While well-known and praised in Brazil, Abreu’s work is little known in the United States. Translated by Bruna Dantas Lobato, Moldy Strawberries introduces Abreu’s writing to Anglophone readers. Abreu wrote during the 1970s and ‘80s, when Brazil was under a series of repressive military dictatorships. Because Abreu’s journalism and fiction often focused on queer characters — he was himself bisexual — his work not surprisingly brought him to the attention of the Brazilian police and secret service. He lived outside of Brazil, in Europe, for some years, and died of AIDS in 1994. He was forty-eight.
Like a Sally Rooney novel or an episode of Seinfeld, much of Moldy Strawberries is just friends having conversations. The characters in the book — horny bohemians, lonely office workers, perplexed students, innocent activists, people with time on their hands and too much on their minds — do very little to subvert anything, except perhaps themselves. They smoke by a window, eat leftover chicken, walk down boulevards in the rain, and exasperate each other. In the story “Fat Tuesday,” two men meet on the dance floor at Carnival and one tells the other that “figs aren’t fruit, that they’re actually flowers that bloom inward.” Abreu’s people are those figs, constantly “moving between mirrors” as they seek to understand themselves.

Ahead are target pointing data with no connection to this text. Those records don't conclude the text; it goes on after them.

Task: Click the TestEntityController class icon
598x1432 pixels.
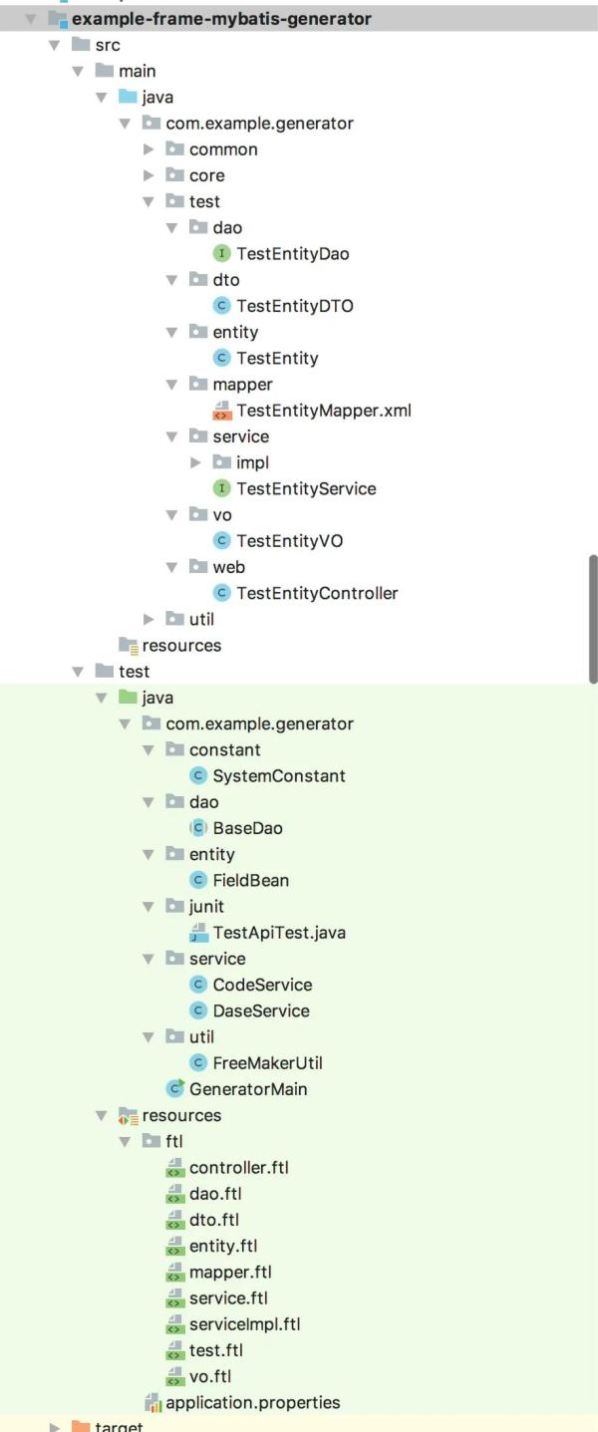Action: click(x=222, y=593)
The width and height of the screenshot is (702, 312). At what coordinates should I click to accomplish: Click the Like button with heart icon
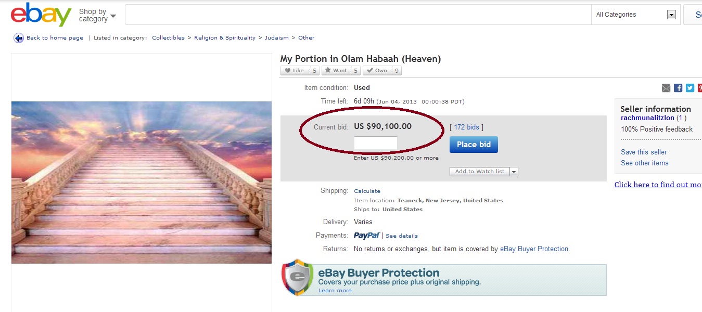pos(295,71)
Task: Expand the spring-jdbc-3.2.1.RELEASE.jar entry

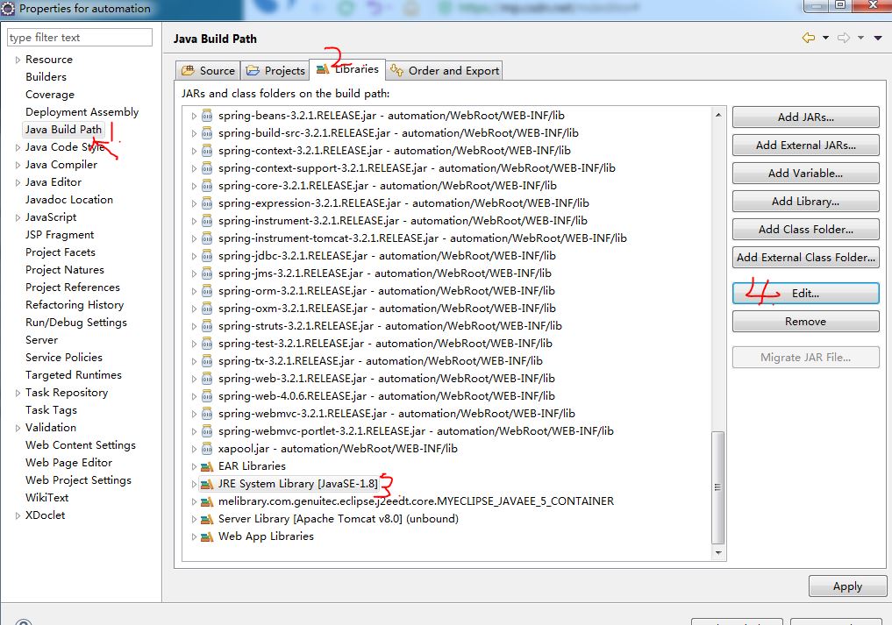Action: pos(194,255)
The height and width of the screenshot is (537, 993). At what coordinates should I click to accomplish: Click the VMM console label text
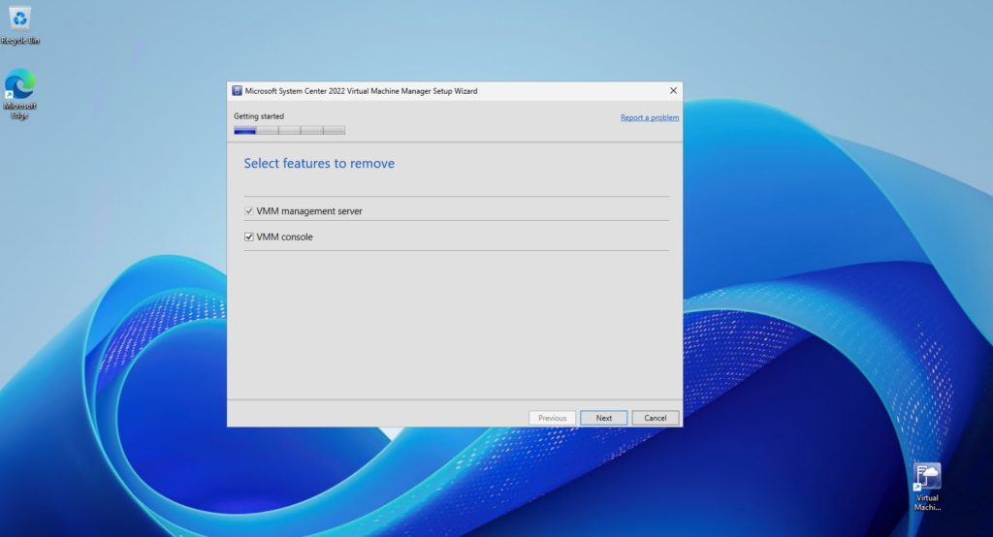click(x=284, y=237)
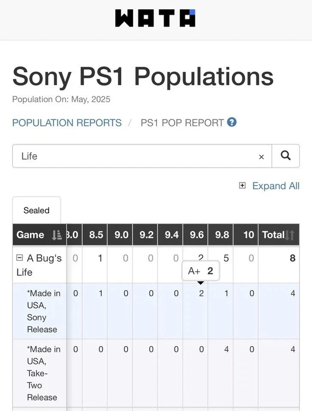
Task: Click the WATA logo
Action: tap(156, 18)
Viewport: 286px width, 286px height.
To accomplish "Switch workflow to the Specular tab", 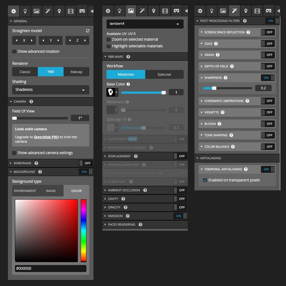I will point(164,74).
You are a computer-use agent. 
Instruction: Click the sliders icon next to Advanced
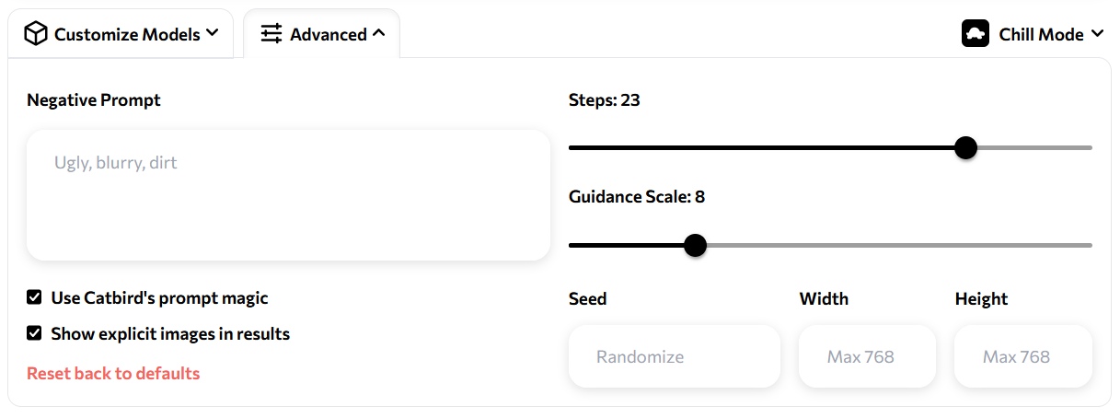[271, 34]
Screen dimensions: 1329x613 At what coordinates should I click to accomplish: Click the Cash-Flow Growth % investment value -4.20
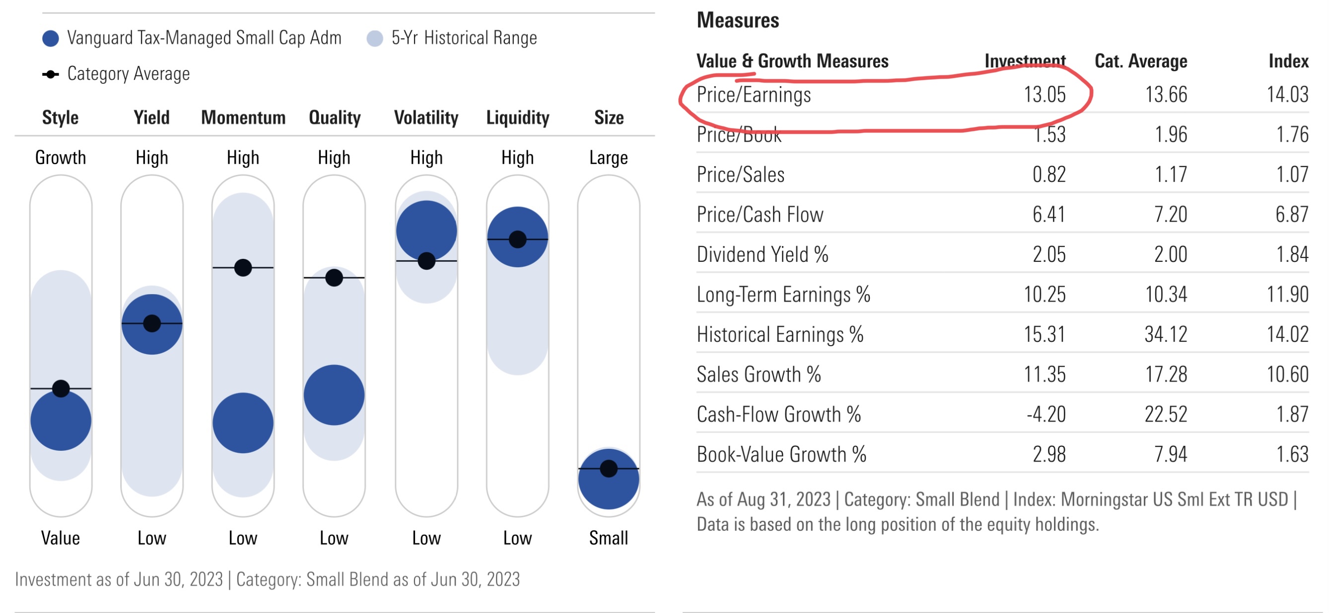click(1046, 415)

Abreu crafts intellectual characters with wry swiftness. They are fully formed and frustrated when we encounter them, but Abreu peels away their superfluities to reveal their inner consciousness of themselves and each other. Suffused with desire, Moldy Strawberries offers dialogue, narratives, troubles, and achievements in service of seeing how connections are formed. The dancing man of “Fat Tuesday” was thinking about figs because he was about to kiss the other man’s lips which “were like a ripe fig cut into quarters, the pulp slowly torn from the round side to the tip with the blade of a knife, revealing the pink insides full of seeds.” Who wouldn’t make out with a man who could form metaphors like that?
The writer and filmmaker Kathleen Collins once wrote that a shared look of desire was “like a wire going back and forth” between people. Abreu takes that wire and pings it with his finger to feel how it shakes. For him, those wires are so boundless as to be almost astral. Two friends talk with each other:
‘Natural is people losing and meeting each other.’
‘Parallel lines meet at infinity.’
‘Infinity is endless. Infinity is never.’
‘Or forever.’
Lines chase each other across space; Abreu makes relationships seem intimate and capacious at once. His cultural relationships reach across spectra, as well. If I have one critique of the book, it’s that an introduction would have been useful for placing Abreu within his political and cultural context. His many influences and references, which range from Audrey Hepburn to Leibniz, signal a voracious mind while making a statement against the narrowly nationalistic repression of his time. The book has two dedications, one for his living friends (including the composer Caetano Veloso) and one for his dead ones (including John Lennon). Music plays a central role in the book. Some stories even begin with recommendations for accompaniments by musicians like the Brazilian singer Angela Ro Ro and the French composer Erik Satie.
Indeed, the eighteen stories are perhaps best understood as melodic variations on a theme. The simple constraint of Abreu’s writing allows for formal experimentation. Some of the pieces are just dialogue, while others consist of a single paragraph stretching over three or four pages. I hesitate to call the writing spare; the connotation seems to be that much lies behind the surface. But Abreu is blatant in the best way. I was often reminded of his Brazilian compatriot, Clarice Lispector, whose books seemed to wrench you straight into her nerve endings. But if Lispector’s writing draws its power from its claustrophobic transcendence, Abreu’s prose offers a meter to the trembling gravity that pulls us towards one another.
Such writing is “made of expectations rather than of cruel certainties,” to borrow a line from the story “Photographs.” Those ongoing expectations of each other — platonic, erotic, political, psychological — are sometimes fulfilled and sometimes not. But they always form the “moral intercourse” that matters to Abreu. Moldy Strawberries is a startling, sensuous, and pulpy journal of the meaning we make of each other.